Claudia Lauer’s byline emitted a long, flat tone like the one for floods: “Everyone in the Texas community of Comfort survived the flood thanks to warning sirens.” (AP, July 10, 2025)

Stationed at the helm of this unincorporated town of two thousand souls were the sagacious leaders of volunteer fire department, who learned from the overflowing lessons of history instead of wallowing in the seething histrionics from the cloud-seeding conspiracy clubbers, worked their humanitarian will for finding funds for upgrading the sirens system for tornadoes and floods. They found the funds for the sirens for tornadoes and floods. And the community of Comfort lost not a single soul to the treacherous floods of 2025.

Comfort.

Now there is a name which lived up to its name and character. And the name of the saved town led me to remember the foreshadowing words of Prophet Isaiah.

“The voice said, Cry. And he said, What shall I cry? All flesh is grass, and all the goodliness thereof is as the flower of the field: The grass withereth, the flower fadeth: because the spirit of the LORD bloweth upon it: surely the people is grass. The grass withereth, the flower fadeth: but the word of our God shall stand for ever.” (Isiah 40:6-8)

Since science tells us that “Each of us breathes, with every breath, at least one molecule of those 25 sextillion air particles that were a part of Caesar’s last breath,” we must also have one molecule of Prophet Isiah’s last Cry (Isiah suffered a gruesome martyrdom), so must we cry for all the unaccounted souls due to the people in authority and power treating trusting, innocent souls as the grass.

Please read the following press report, and Cry, my beloved adopted country in behalf of the innocent lives lost to floods of 2025.

“Back in 2011, the Federal Emergency Management Agency (FEMA) included Camp Mystic, an all-girls Christian camp, in a “Special Flood Hazard Area” for its National Flood Insurance map for Kerr County, according to the Associated Press and The New York Times.

“This designation required Camp Mystic to have flood insurance and caused it to face stricter construction regulations.

“In 2013, following an appeal from the camp, FEMA amended the map and removed 15 buildings owned by the camp from the hazard area, the AP reported.
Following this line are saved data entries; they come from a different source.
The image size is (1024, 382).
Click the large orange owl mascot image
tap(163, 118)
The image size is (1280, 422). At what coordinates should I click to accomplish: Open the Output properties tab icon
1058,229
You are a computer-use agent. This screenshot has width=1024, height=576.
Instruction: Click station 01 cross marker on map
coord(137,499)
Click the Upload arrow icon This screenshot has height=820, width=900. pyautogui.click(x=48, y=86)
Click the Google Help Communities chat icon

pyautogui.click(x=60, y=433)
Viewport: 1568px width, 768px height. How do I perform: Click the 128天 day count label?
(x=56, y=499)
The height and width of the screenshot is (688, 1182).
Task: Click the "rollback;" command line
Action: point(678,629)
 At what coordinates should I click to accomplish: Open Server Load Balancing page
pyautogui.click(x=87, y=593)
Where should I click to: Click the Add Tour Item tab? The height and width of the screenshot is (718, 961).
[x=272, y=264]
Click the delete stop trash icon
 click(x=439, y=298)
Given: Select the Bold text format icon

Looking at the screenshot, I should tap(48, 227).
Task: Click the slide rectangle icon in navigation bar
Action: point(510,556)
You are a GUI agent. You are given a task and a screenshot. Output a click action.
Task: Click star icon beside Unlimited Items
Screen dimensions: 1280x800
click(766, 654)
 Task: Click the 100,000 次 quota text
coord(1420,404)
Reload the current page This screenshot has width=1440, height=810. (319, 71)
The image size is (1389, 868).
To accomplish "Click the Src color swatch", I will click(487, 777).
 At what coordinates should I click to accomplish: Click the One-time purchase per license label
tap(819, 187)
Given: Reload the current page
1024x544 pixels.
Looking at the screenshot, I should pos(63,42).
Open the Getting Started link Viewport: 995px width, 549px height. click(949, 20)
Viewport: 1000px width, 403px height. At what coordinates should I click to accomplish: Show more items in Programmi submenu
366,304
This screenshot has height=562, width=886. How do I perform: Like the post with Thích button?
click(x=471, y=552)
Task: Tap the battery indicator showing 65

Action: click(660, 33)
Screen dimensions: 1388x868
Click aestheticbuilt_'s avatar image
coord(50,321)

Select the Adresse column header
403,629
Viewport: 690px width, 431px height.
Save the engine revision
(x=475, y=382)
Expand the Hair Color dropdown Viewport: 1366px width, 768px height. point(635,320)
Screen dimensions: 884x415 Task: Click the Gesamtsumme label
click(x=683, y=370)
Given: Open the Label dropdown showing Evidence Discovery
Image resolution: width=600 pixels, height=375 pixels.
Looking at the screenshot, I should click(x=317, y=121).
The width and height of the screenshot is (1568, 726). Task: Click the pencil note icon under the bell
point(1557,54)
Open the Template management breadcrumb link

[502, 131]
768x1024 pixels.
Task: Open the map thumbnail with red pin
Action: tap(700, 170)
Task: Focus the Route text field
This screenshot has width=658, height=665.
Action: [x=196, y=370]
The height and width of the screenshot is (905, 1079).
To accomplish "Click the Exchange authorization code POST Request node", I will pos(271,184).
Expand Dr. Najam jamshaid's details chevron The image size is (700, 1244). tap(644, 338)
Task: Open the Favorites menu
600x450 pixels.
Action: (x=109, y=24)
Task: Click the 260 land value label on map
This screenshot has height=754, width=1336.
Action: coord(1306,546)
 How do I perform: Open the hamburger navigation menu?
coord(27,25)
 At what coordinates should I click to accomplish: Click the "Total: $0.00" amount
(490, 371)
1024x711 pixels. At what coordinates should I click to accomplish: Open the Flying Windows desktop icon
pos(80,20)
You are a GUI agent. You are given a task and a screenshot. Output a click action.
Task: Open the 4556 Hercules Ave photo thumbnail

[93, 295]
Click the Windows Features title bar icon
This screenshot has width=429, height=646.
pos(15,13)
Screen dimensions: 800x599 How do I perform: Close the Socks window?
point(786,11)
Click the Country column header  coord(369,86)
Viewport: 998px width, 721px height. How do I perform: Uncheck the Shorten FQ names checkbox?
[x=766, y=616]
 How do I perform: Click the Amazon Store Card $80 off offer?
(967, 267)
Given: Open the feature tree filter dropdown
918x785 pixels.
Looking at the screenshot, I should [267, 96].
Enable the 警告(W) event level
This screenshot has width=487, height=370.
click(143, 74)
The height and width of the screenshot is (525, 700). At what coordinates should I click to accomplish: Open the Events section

These structures were part of Camp Mystic Guadalupe, where the camp said 27 campers and counselors died from the July 4 flood.

“While some buildings in the zone were higher than the 100-year flood level, six of the 15 buildings identified were described as being within three feet, according to the Times.”

So, my fellow southern countrymen and women, join me in honoring the one molecule from Prophet Isiah’s Cry present in our each and every breath for the comfort of the souls swept away by the July 4 flood.

Let us cry shame to those who ran roughshod in the grass of humanity.